Re: 2.6.22-rc3 hibernate(?) fails totally - regression (xfs on raid6)

From: Pavel Machek
Date: Tue Jun 12 2007 - 10:42:17 EST


> >On Thu, Jun 07, 2007 at 11:30:05AM +0100, David Greaves
> >wrote:
> >>Tejun Heo wrote:
> >>>Hello,
> >>>
> >>>David Greaves wrote:
> >>>>Just to be clear. This problem is where my system
> >>>>won't resume after s2d
> >>>>unless I umount my xfs over raid6 filesystem.
> >>>This is really weird. I don't see how xfs mount can
> >>>affect this at all.
> >>Indeed.
> >>It does :)
> >
> >Ok, so lets determine if it really is XFS.
> Seems like a good next step...
> >Does the lockup happen with a
> >different filesystem on the md device? Or if you can't
> >test that, does
> >any other XFS filesystem you have show the same problem?
> It's a rather full 1.2Tb raid6 array - can't reformat it
> - sorry :)
> I only noticed the problem when I umounted the fs during
> tests to prevent corruption - and it worked. I'm doing a
> sync each time it hibernates (see below) and a couple of
> paranoia xfs_repairs haven't shown any problems.

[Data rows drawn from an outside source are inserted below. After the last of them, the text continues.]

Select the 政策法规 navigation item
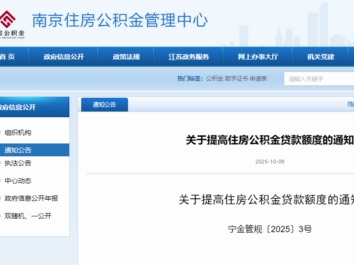This screenshot has width=354, height=265. [126, 57]
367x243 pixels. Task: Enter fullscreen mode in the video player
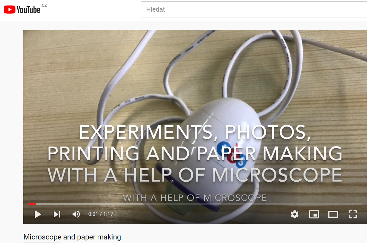tap(352, 214)
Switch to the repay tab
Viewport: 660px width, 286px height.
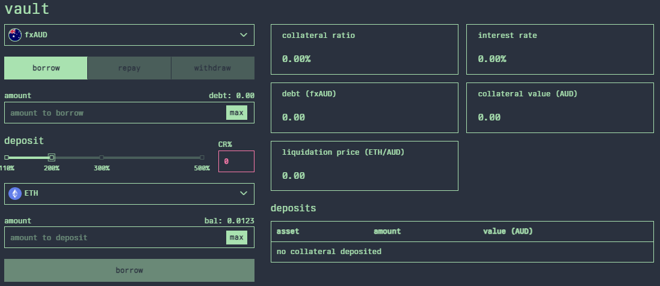pyautogui.click(x=129, y=68)
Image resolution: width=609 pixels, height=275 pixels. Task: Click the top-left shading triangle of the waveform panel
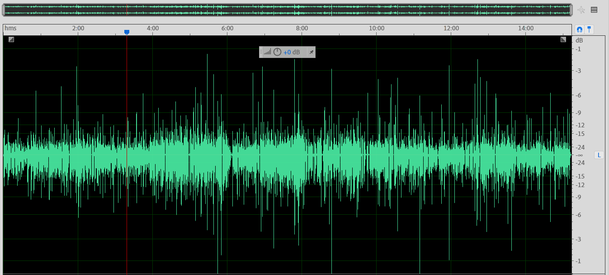(x=11, y=40)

> I do have another xfs filesystem on /dev/hdb2 (mentioned
> when I noticed the md/XFS correlation). It doesn't seem
> to have/cause any problems.
> >If it is xfs that is causing the problem, what happens
> >if you
> >remount read-only instead of unmounting before shutting
> >down?
> Yes, I'm happy to try these tests.
> nb, the hibernate script is:
> ethtool -s eth0 wol g
> sync
> echo platform > /sys/power/disk
> echo disk > /sys/power/state
> So there has always been a sync before any hibernate.

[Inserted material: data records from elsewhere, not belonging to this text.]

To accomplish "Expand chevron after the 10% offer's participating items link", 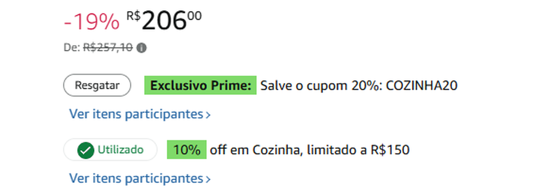I will [208, 179].
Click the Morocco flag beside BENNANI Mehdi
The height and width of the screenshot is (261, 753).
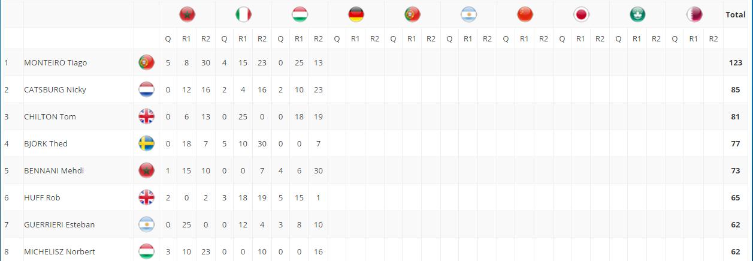click(146, 171)
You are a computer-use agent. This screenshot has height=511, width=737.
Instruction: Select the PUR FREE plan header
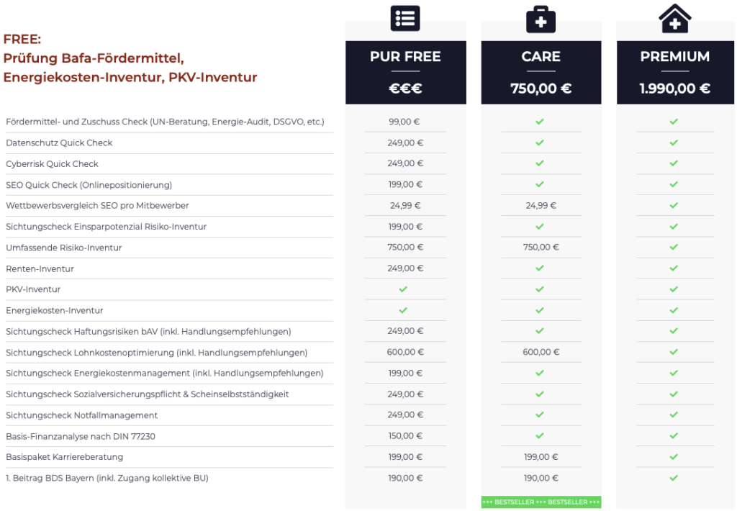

> cu:~# mount -oremount,ro /huge
> cu:~# mount
> /dev/hda2 on / type xfs (rw)
> proc on /proc type proc (rw)
> sysfs on /sys type sysfs (rw)
> usbfs on /proc/bus/usb type usbfs (rw)
> tmpfs on /dev/shm type tmpfs (rw)
> devpts on /dev/pts type devpts (rw,gid=5,mode=620)
> nfsd on /proc/fs/nfsd type nfsd (rw)
> /dev/hda1 on /boot type ext3 (rw)
> /dev/md0 on /huge type xfs (ro)
> /dev/hdb2 on /scratch type xfs (rw)
> tmpfs on /dev type tmpfs (rw,size=10M,mode=0755)

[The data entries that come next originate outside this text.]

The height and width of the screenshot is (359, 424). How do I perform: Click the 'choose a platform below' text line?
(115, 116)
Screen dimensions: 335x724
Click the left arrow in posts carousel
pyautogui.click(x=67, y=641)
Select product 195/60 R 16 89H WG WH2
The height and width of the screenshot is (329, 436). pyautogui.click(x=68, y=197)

> rpc_pipefs on /var/lib/nfs/rpc_pipefs type rpc_pipefs
> (rw)
> cu:(pid2862,port1022) on /net type nfs
> (intr,rw,port=1022,toplvl,map=/usr/share/am-utils/,noac)
> elm:/space on /amd/elm/root/space type nfs
> (rw,vers=3,proto=tcp)
> elm:/space-backup on /amd/elm/root/space-backup type nfs
> (rw,vers=3,proto=tcp)
> elm:/usr/src on /amd/elm/root/usr/src type nfs
> (rw,vers=3,proto=tcp)
> cu:~# /usr/net/bin/hibernate
> [this works and resumes]
> cu:~# mount -oremount,rw /huge
> cu:~# /usr/net/bin/hibernate
> [this works and resumes too !]
> cu:~# touch /huge/tst
> cu:~# /usr/net/bin/hibernate
> [but this doesn't even hibernate]

This is very probably separate problem... and you should have enough
data in dmesg to do something with it.